▸ **Text to read**:
# Fine-Tuning a Transformer for Fake News Detection

This notebook contains the complete pipeline for fine-tuning a transformer model (like BERT or DistilBERT) for text classification, based on the `train.py` script. The process includes:

1.  **Configuration**: Setting up all experiment parameters.
2.  **Helper Functions**: Defining logic for layer freezing and metrics computation.
3.  **Data Loading & Preparation**: Loading the processed dataset and creating a validation split.
4.  **Tokenization**: Preparing the text data for the model.
5.  **Model Setup**: Loading the model and applying the layer freezing strategy.
6.  **Training**: Running the fine-tuning process using the Hugging Face `Trainer`.
7.  **Saving & Pushing to Hub**: Saving the final model and optionally pushing it to the Hugging Face Hub.

## 1. Imports and Setup

In [1]:
import pandas as pd
import transformers
import torch
import accelerate
from sklearn.model_selection import train_test_split
from sklearn.metrics import accuracy_score, f1_score, precision_score, recall_score
from transformers import (
    AutoModelForSequenceClassification,
    AutoTokenizer,
    Trainer,
    TrainingArguments
)
from huggingface_hub import HfFolder, notebook_login
from datasets import Dataset, DatasetDict
import os
import logging

# Setup logging
logger = logging.getLogger(__name__)
logging.basicConfig(level=logging.INFO, format='%(asctime)s - %(levelname)s - %(message)s')

  from .autonotebook import tqdm as notebook_tqdm


In [2]:
from transformers import TrainingArguments
import inspect
sig = inspect.signature(TrainingArguments.__init__)
print([param for param in sig.parameters.keys() if 'eval' in param.lower()])

['do_eval', 'eval_strategy', 'per_device_eval_batch_size', 'per_gpu_eval_batch_size', 'eval_accumulation_steps', 'eval_delay', 'jit_mode_eval', 'bf16_full_eval', 'fp16_full_eval', 'eval_steps', 'eval_do_concat_batches', 'batch_eval_metrics', 'eval_on_start', 'eval_use_gather_object']


## 2. Helper Functions

### Layer Freezing Logic

This function applies the chosen freezing strategy ('all', 'half', or 'none') to the model's encoder layers.

In [3]:
def freeze_layers(model, model_type, freeze_mode, num_total_layers_bert=12, num_total_layers_distilbert=6):
    logger.info(f"Applying freeze mode: {freeze_mode} for model type: {model_type}")
    if freeze_mode == "none": # Full fine-tuning
        for param in model.parameters():
            param.requires_grad = True
        logger.info("All layers are trainable (full fine-tuning).")
        return

    if model_type == 'bert':
        encoder_layers = model.bert.encoder.layer
        embeddings = model.bert.embeddings
        num_total_layers = num_total_layers_bert
    elif model_type == 'distilbert':
        encoder_layers = model.distilbert.transformer.layer
        embeddings = model.distilbert.embeddings
        num_total_layers = num_total_layers_distilbert
    else:
        raise ValueError(f"Unsupported model type: {model_type}")

▸ **Given problem A**: Which three freezing strategies can the layer-freezing function in the fake news detection notebook apply to the model's encoder layers?
▸ **Given problem B**: Return the passage of the fake news detection notebook between "# Fine-Tuning a" and "layer freezing strategy.", inclusive.

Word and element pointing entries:

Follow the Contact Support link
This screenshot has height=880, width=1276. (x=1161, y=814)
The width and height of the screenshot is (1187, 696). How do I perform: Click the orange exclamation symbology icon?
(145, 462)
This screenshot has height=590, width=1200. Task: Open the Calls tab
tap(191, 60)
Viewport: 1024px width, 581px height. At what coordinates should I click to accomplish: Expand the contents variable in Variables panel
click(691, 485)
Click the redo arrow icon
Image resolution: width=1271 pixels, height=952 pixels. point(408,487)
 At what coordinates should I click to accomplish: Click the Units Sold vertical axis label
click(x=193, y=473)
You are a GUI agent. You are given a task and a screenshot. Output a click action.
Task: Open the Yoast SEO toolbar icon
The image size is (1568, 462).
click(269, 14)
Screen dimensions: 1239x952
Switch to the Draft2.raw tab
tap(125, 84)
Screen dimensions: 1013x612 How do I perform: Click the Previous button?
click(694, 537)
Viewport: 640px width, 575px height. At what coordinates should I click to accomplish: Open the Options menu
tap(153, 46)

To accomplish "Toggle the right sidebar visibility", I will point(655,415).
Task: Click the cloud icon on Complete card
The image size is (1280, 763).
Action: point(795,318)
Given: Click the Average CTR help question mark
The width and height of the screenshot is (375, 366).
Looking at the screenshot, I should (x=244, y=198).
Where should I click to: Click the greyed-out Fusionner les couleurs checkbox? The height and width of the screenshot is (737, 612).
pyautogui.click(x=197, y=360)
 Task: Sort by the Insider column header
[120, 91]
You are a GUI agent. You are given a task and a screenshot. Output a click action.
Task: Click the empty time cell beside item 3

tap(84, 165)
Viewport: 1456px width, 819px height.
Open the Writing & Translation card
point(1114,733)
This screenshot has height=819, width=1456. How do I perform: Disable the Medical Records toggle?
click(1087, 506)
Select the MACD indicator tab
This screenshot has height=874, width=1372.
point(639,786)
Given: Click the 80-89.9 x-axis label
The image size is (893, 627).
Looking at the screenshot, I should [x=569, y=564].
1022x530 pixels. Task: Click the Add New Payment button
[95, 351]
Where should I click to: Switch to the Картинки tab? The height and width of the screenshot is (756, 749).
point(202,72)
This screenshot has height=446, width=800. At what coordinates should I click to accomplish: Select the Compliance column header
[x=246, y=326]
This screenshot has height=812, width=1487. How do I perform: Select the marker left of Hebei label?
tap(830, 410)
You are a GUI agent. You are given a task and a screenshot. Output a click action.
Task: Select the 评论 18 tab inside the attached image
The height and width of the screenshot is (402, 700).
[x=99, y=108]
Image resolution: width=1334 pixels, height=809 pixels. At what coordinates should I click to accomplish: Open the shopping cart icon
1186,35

▸ **Task output A**: 'all', 'half', or 'none'

▸ **Task output B**:
# Fine-Tuning a Transformer for Fake News Detection

This notebook contains the complete pipeline for fine-tuning a transformer model (like BERT or DistilBERT) for text classification, based on the `train.py` script. The process includes:

1.  **Configuration**: Setting up all experiment parameters.
2.  **Helper Functions**: Defining logic for layer freezing and metrics computation.
3.  **Data Loading & Preparation**: Loading the processed dataset and creating a validation split.
4.  **Tokenization**: Preparing the text data for the model.
5.  **Model Setup**: Loading the model and applying the layer freezing strategy.